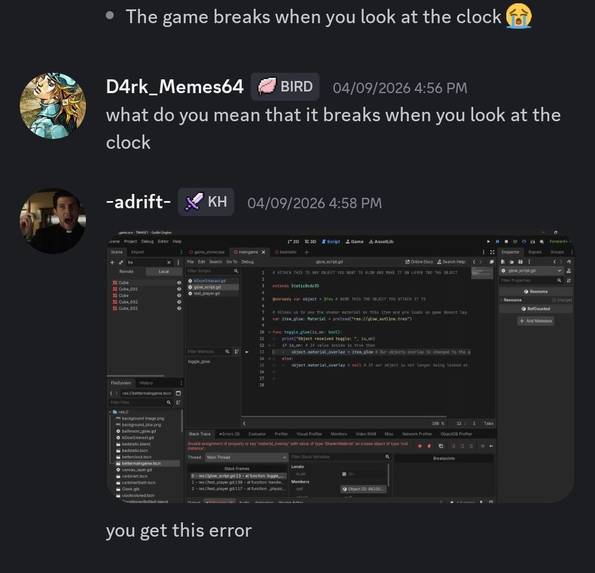Select the Local scene tree toggle
The height and width of the screenshot is (573, 595).
click(x=164, y=272)
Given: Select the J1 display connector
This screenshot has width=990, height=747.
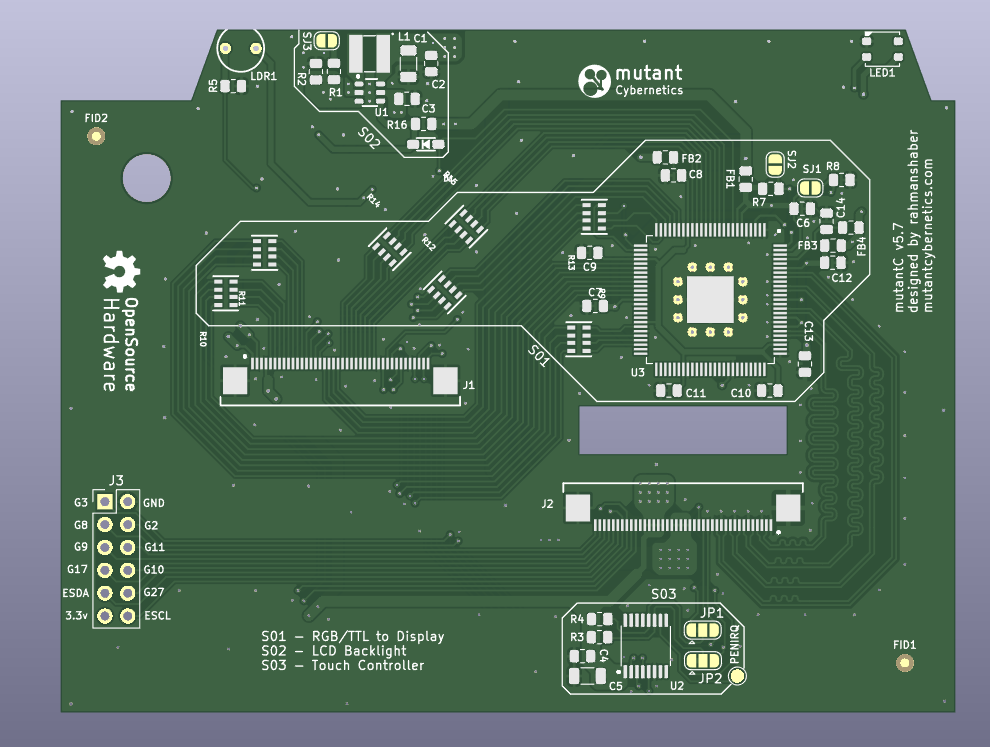Looking at the screenshot, I should pos(339,378).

==============================

### AIM OF THE EXERCISE:
Reproduce verbatim every line starting at the line that holds "Given: Select the J1 display connector" and ending with the final line of the data; omit the pictures.

### TASK RESPONSE:
Given: Select the J1 display connector
This screenshot has width=990, height=747.
Looking at the screenshot, I should pos(339,378).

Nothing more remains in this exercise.